### Screenshot grounding data
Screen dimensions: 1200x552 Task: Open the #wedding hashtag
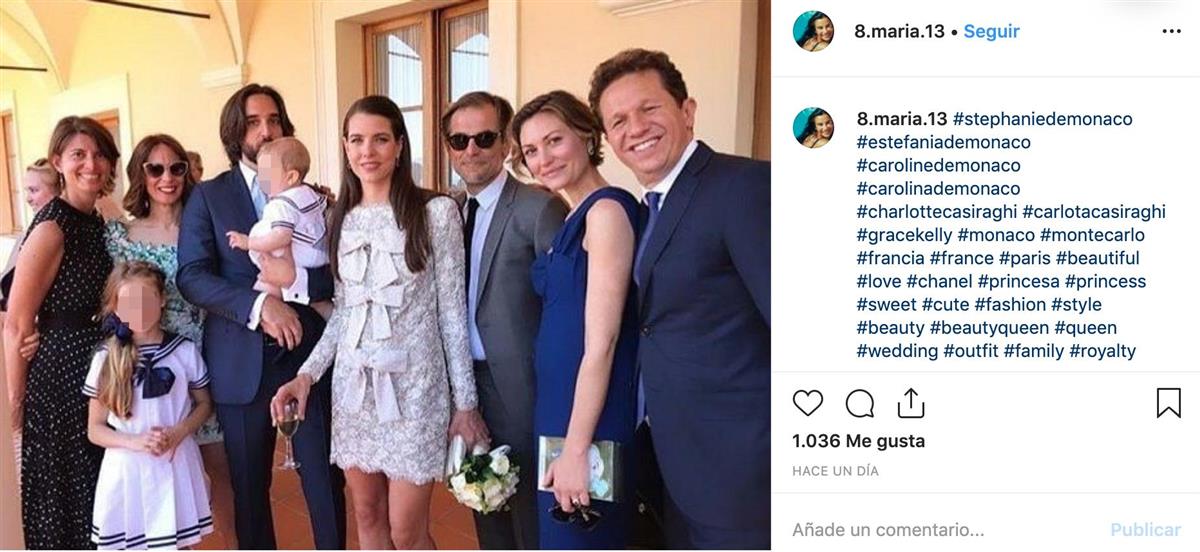coord(897,351)
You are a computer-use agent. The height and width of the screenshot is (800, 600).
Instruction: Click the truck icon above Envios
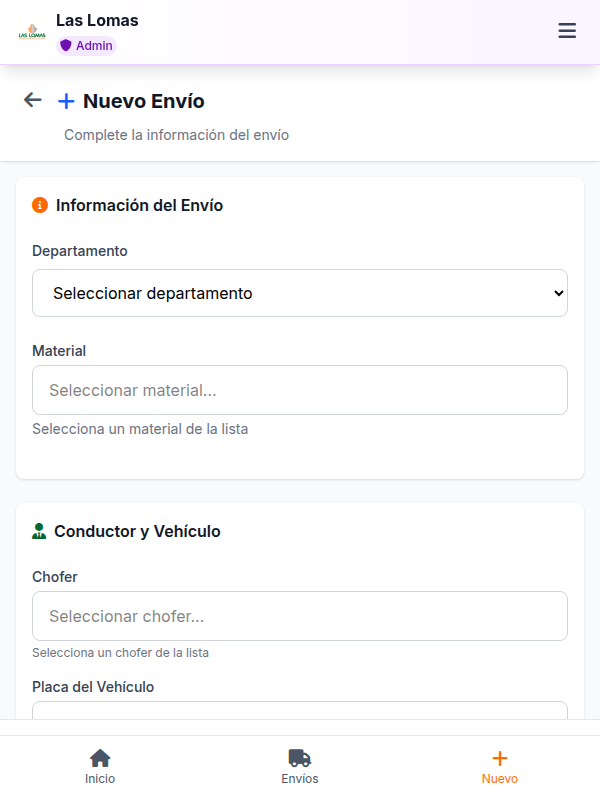point(300,757)
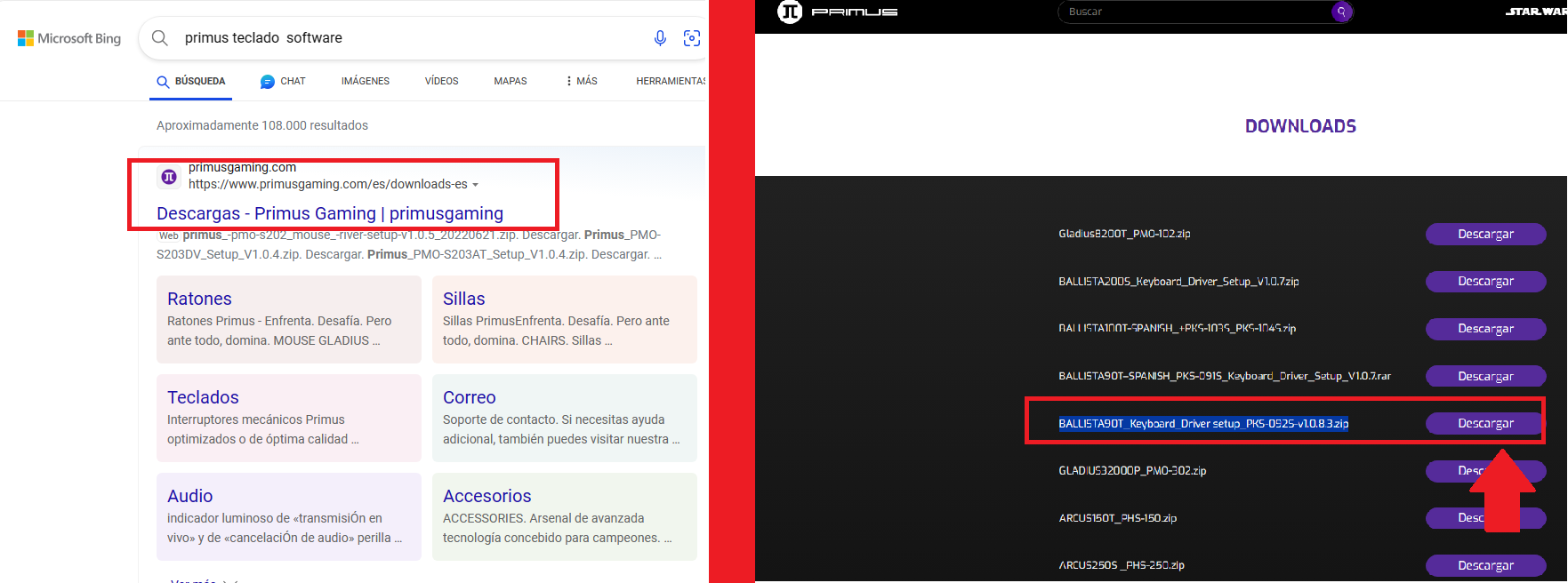Open the Teclados sitelink
This screenshot has height=583, width=1568.
click(x=203, y=397)
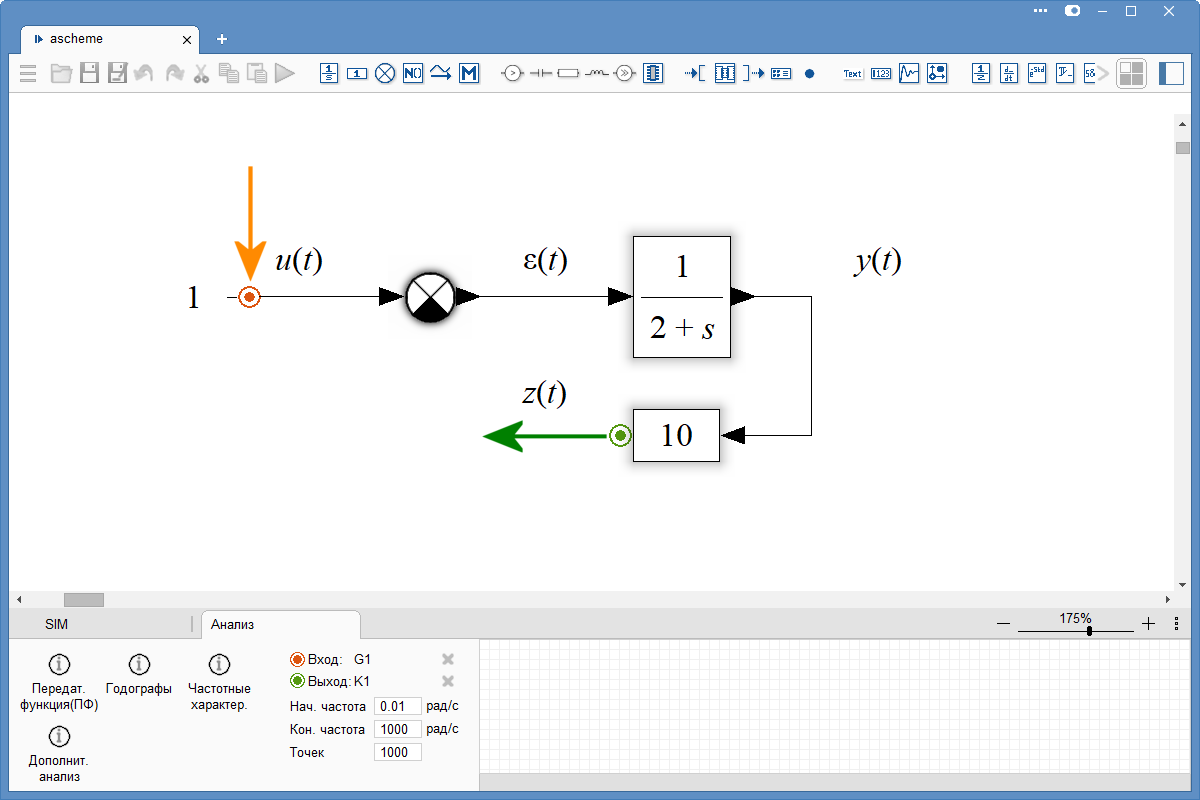Open the title bar three-dots menu
Screen dimensions: 1200x800
tap(1041, 11)
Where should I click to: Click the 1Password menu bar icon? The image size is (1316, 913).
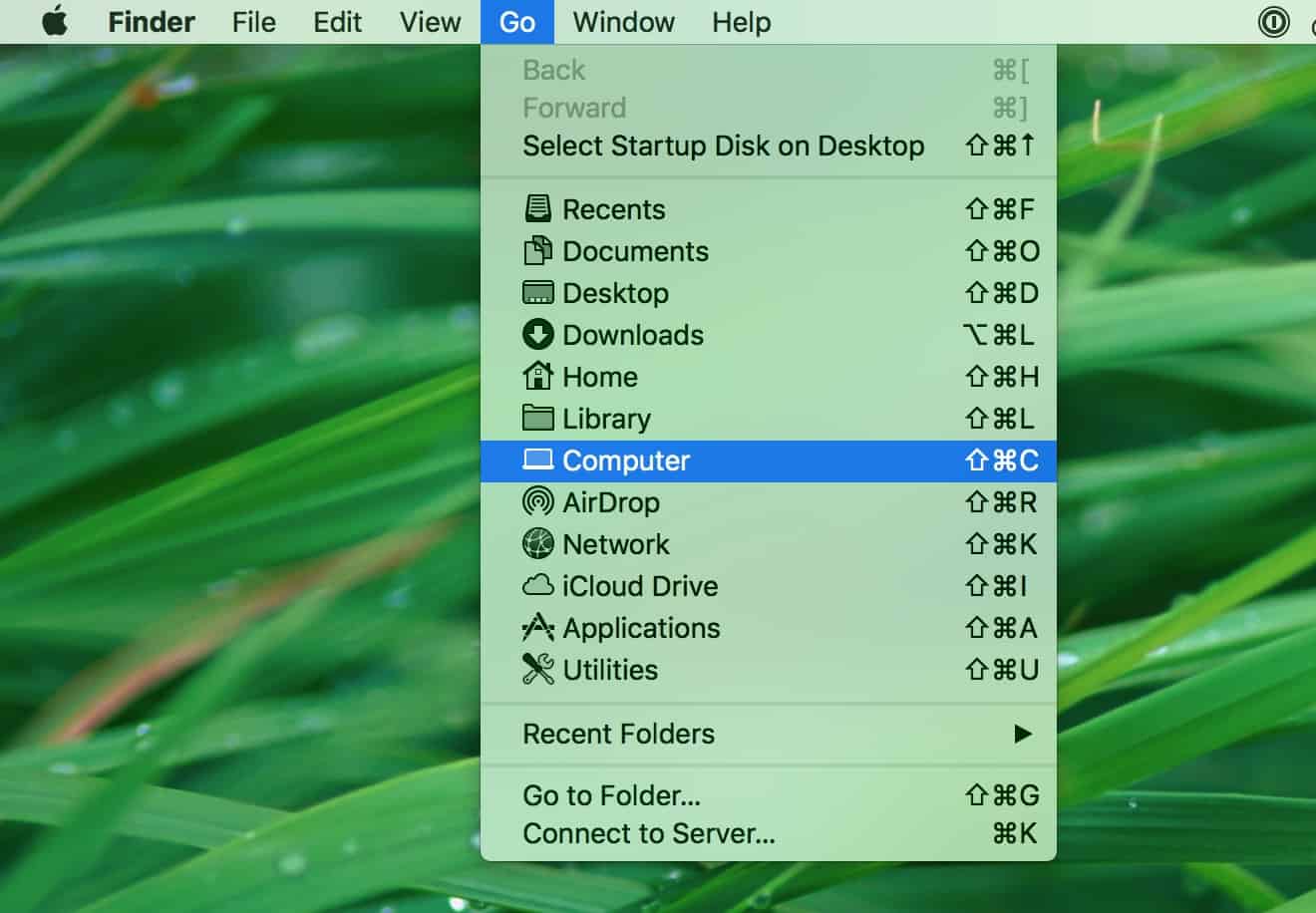pyautogui.click(x=1273, y=22)
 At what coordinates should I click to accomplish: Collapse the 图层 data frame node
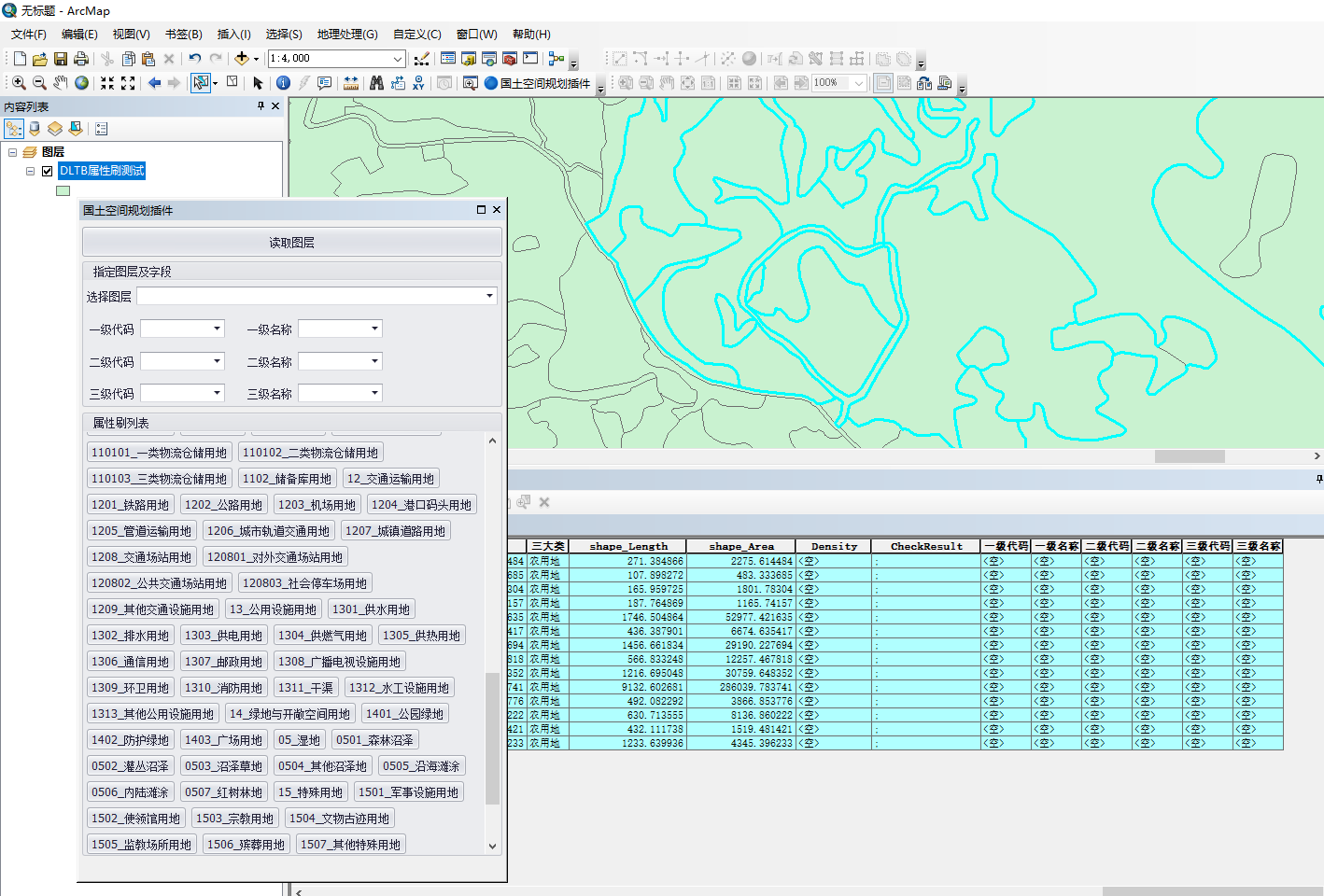click(x=13, y=152)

### WORK ITEM
Return exactly the lines from the one with "Instruction: Click the" through the last line of the entries above, both ends included. No pictures may appear in the copy.

### RESPONSE
Instruction: Click the truck icon above Envios
point(300,757)
Open the Teclados sitelink
This screenshot has height=583, width=1568.
click(x=203, y=397)
Open the title bar three-dots menu
Screen dimensions: 1200x800
tap(1041, 11)
Where should I click to: Click the 1Password menu bar icon? The image size is (1316, 913).
pyautogui.click(x=1273, y=22)
 At what coordinates should I click to accomplish: Collapse the 图层 data frame node
click(x=13, y=152)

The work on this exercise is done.